● **TAREAS PROPUESTAS**:
#1 Responda brevemente a las siguientes preguntas sobre el texto acerca de Elena Quiroga:
(a) ¿En qué año realizó Phyllis Zatlin la introducción para Escribo tu nombre?
(b) ¿Qué título llevaba el primer borrador del tercer tomo?
(c) ¿En qué fecha leyó Elena Quiroga su discurso en la RAE?
#2 Reproduzca de forma literal el fragmento del texto sobre Elena Quiroga que comienza con "De momento, este" y continúa hasta "abril de 1984.".
== TEXTO DE PARTIDA ==
La estudiosa Phyllis Zatlin, en la introducción que realiza en 1992 para Escribo tu nombre en Espasa-Calpe, también recoge esta información: “El tercer tomo, que todavía no se ha publicado, tendrá que ver con los años de guerra, pasados en la relativa tranquilidad de un pueblo gallego. Un primer borrador, en preparación en los años setenta, llevaba un título inspirado por una canción de Bob Dylan: “Se acabó todo, muchacha triste” [“It´s all over now, baby blue”, 1965]. Una versión posterior se anunció con otro título: “Grandes soledades”. 

De momento, este es el punto y final.

SABER MÁS

http://www.rae.es/academicos/elena-quiroga-de-abarca. Discurso de Elena Quiroga en la RAE, leído el 8 de abril de 1984.

http://elpais.com/diario/1984/04/09/cultura/450309602_850215.html. Ingresa en la RAE con un “retrato imaginario “de Álvaro Cunqueiro, Presencia y ausencia de Álvaro Cunqueiro.


http://hemeroteca.sevilla.abc.es/nav/Navigate.exe/hemeroteca/sevilla/abc.sevilla/1995/10/04/044.html. Fallece a los setenta y cuatro años la académica y novelista Elena Quiroga.
===
== MATERIAL EXTRAÍDO ==
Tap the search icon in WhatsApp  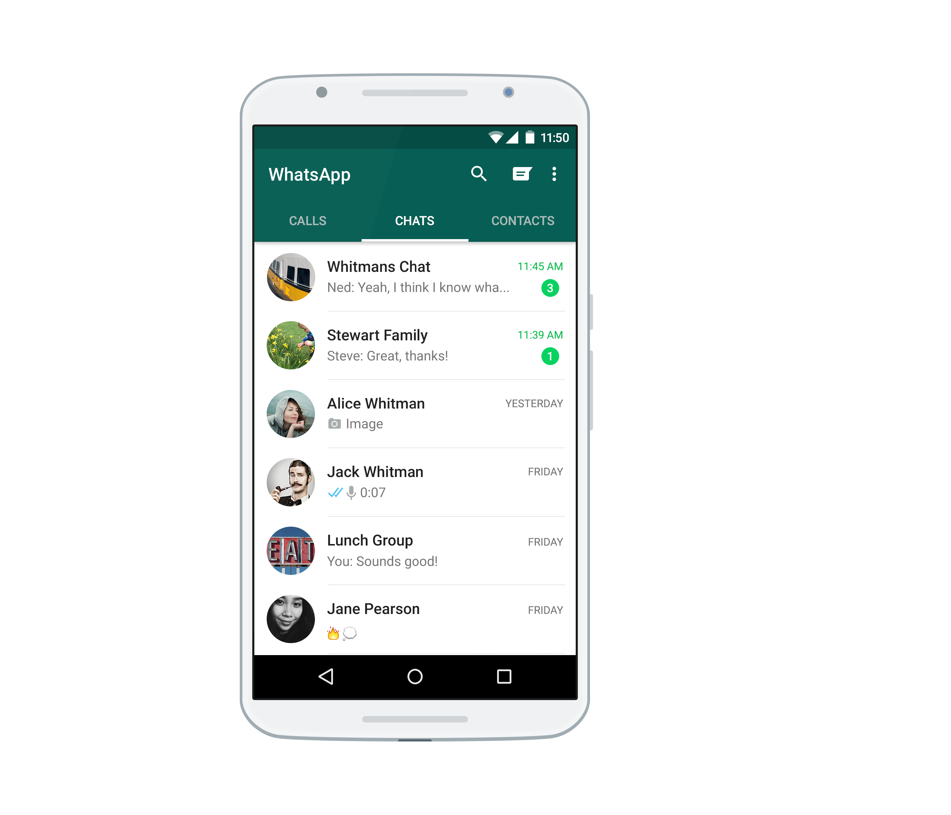pos(479,173)
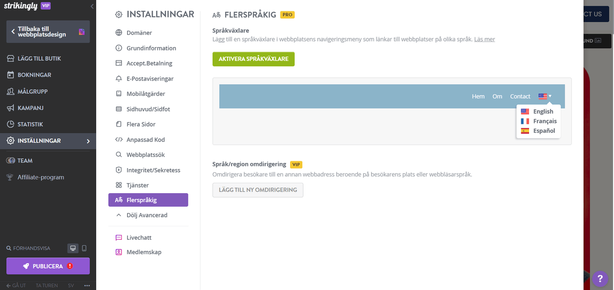Switch to desktop preview mode
614x290 pixels.
[73, 248]
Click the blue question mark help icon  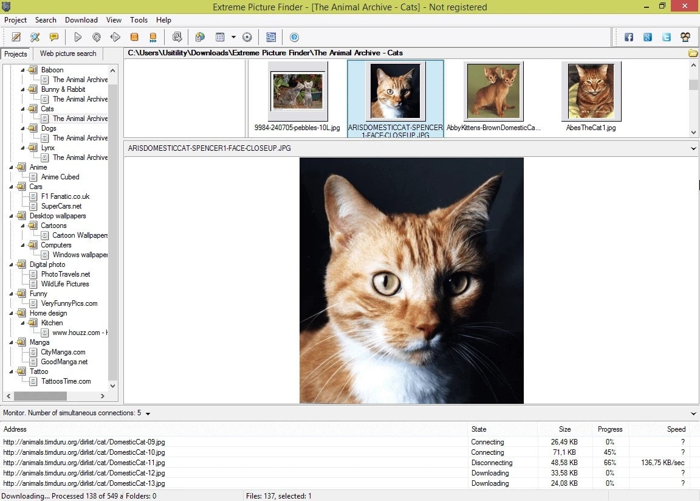[294, 37]
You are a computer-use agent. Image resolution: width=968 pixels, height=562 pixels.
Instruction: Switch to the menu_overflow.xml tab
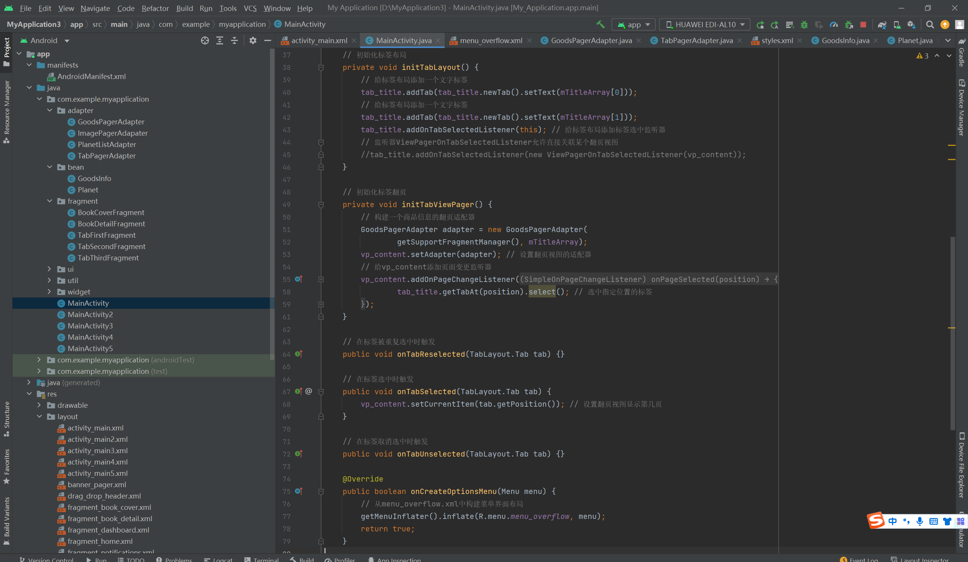click(491, 40)
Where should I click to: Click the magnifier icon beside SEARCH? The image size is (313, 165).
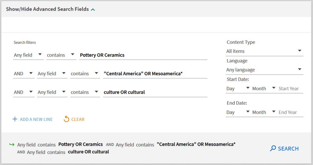(x=273, y=149)
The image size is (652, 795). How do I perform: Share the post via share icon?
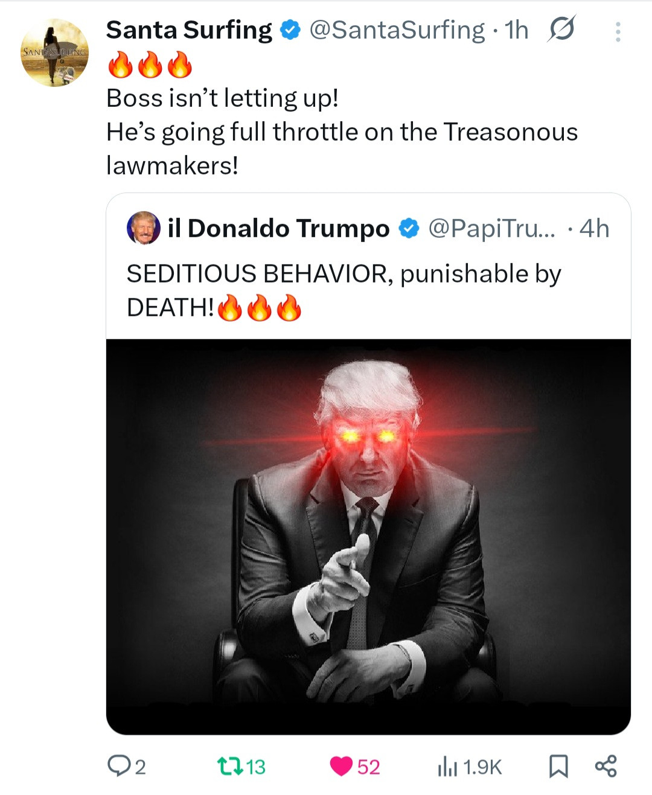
===
● **RESPUESTAS**:
#1
(a) En 1992.
(b) "Se acabó todo, muchacha triste".
(c) El 8 de abril de 1984.

#2
De momento, este es el punto y final.

SABER MÁS

http://www.rae.es/academicos/elena-quiroga-de-abarca. Discurso de Elena Quiroga en la RAE, leído el 8 de abril de 1984.